- [REQUESTS]
1: In the text on foreign bids for distressed Indian assets, what must the interest rate, fees and other charges on an ECB fall within?
2: Extend the text on foreign bids for distressed Indian assets, picking up right after its final sentence.

--- START OF SOURCE DOCUMENT ---

Practical Drafting to Reduce Government-Route Risk

Where a transaction sits on the boundary of the automatic and government routes, experienced deal counsel draft specific protective provisions:

  • Regulatory condition precedent clause. The resolution plan or share purchase agreement includes a condition precedent that closing is contingent upon receipt of all required FDI approvals, with a long-stop date reflecting realistic government-route processing times.
  • Representations on beneficial ownership. The foreign buyer warrants that no land-border country entity holds a direct or indirect interest above a specified threshold, with an indemnity for breach.
  • Step-down structuring. Where feasible, the foreign investor restructures its holding chain to route investment through a jurisdiction that does not trigger the land-border rule, provided this restructuring has genuine commercial substance and is not a colourable device.

Financing, Payments and Repatriation, RBI/ECB Rules 2026, Cross-Border Lending and Tax

Foreign bidders must plan not only how to get capital into India but also how to get returns out. The repatriation rules in India, governed by FEMA and periodically clarified by RBI circulars, interact with income-tax withholding obligations to create a layered compliance requirement.

When RBI/ECB Clearance Is Required

If the foreign investor funds the acquisition partly through external commercial borrowings (ECBs), for instance, by lending to an Indian SPV that then bids in the CIRP, the RBI ECB rules 2026 apply. Key parameters include:

  • Eligible borrower and lender. The Indian SPV must qualify as an eligible borrower, and the foreign lender must fall within the permitted lender categories under the ECB framework.
  • End-use restrictions. ECB proceeds generally cannot be used for investment in capital markets or real estate. However, the RBI has clarified that ECBs for acquiring stressed assets through the IBC process may be permissible where the end-use is manufacturing or infrastructure, subject to sector-specific conditions.
  • All-in cost ceiling. The interest rate, fees and other charges on the ECB must fall within the RBI’s prescribed all-in cost ceiling, currently benchmarked to the applicable reference rate plus a specified spread.

Repatriation Mechanics and Tax Interaction

Once the distressed asset is acquired and the Indian entity generates returns, repatriation follows prescribed channels:

  • Dividend repatriation. Dividends paid by the Indian company to its foreign shareholder are freely repatriable under FEMA, subject to applicable withholding tax under the Income Tax Act and any relief available under a Double Taxation Avoidance Agreement (DTAA).
  • Capital gains on exit. When the foreign investor eventually sells its Indian equity or assets, capital-gains tax applies. The rate depends on the holding period, asset type and applicable DTAA. The buyer should plan for withholding-tax obligations at the time of sale and obtain a lower withholding certificate from the income-tax authorities where eligible.
  • Escrow and step-down repatriation. Many transactions use an escrow mechanism where part of the acquisition consideration is held in an Indian escrow account, released upon satisfaction of post-closing conditions (regulatory filings, asset transfers, employee-related obligations). Repatriation of escrow balances follows standard FEMA capital-account procedures.

--- END OF SOURCE DOCUMENT ---
--- START OF DATASET EXTRACT ---

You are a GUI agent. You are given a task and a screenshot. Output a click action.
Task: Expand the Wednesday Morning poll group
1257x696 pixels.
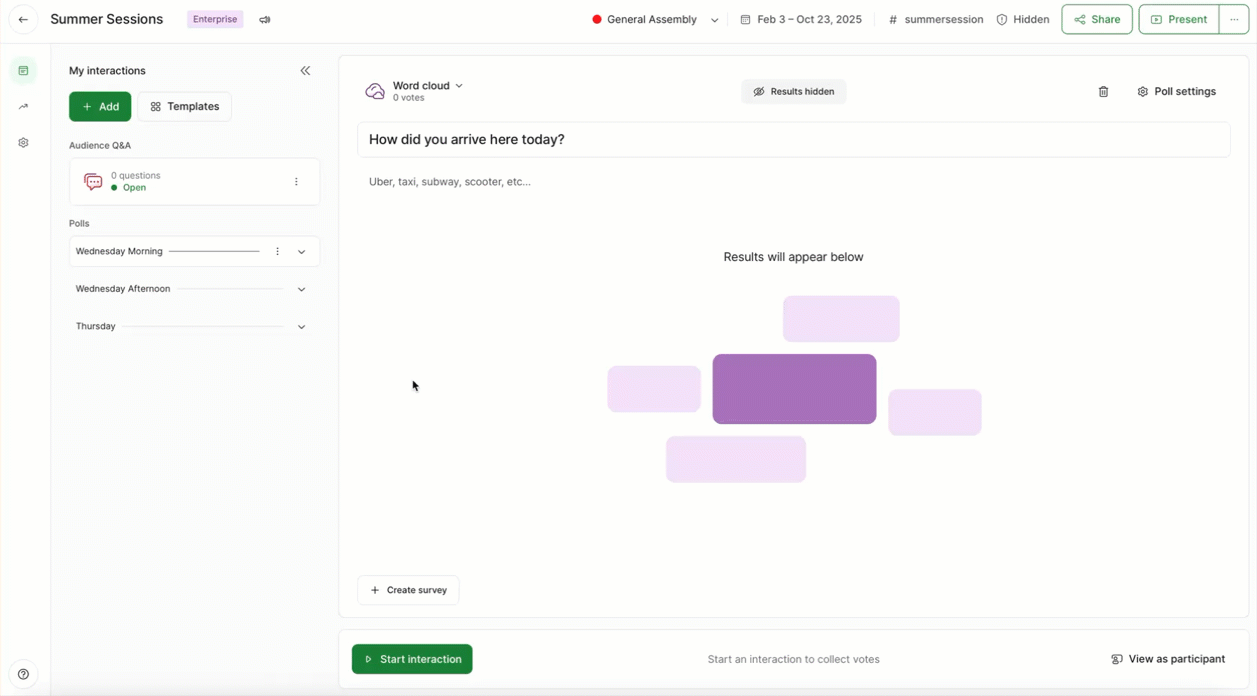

--- END OF DATASET EXTRACT ---

- [EXPECTED OUTPUTS]
1: They must fall within the RBI's prescribed all-in cost ceiling.

2:
Practical Deal Timeline and Approvals Checklist for Distressed Asset Acquisition in India

The following step-by-step checklist consolidates the regulatory requirements into a practical workflow. Timelines are indicative and vary based on sector, transaction complexity and the NCLT bench’s caseload.

Phase 1, Pre-Bid Due Diligence (Weeks 1–4)

  1. Identify the opportunity. Monitor IBBI’s website, NCLT cause lists, India Investment Grid and specialist distressed-asset platforms for published invitations for expressions of interest.
  2. Conduct preliminary sector and FDI route analysis. Determine whether the target falls under an automatic or government FDI route sector. Confirm whether the land-border investor rule applies to any entity in the buyer’s ownership chain.
  3. Engage Indian counsel and insolvency professionals. Appoint a team with combined IBC and cross-border investment experience to manage the regulatory crosswalk.
  4. Assemble the documentation pack. Prepare KYC, corporate-structure charts, source-of-funds evidence, Section 29A compliance certificates and the regulatory-approvals roadmap described above.
  5. Open an escrow account with an AD bank. Establish the escrow early so that proof of funds and escrow-bank confirmation letters are ready for the CoC and RP.

Phase 2, Bid Submission and CoC Process (Weeks 5–16)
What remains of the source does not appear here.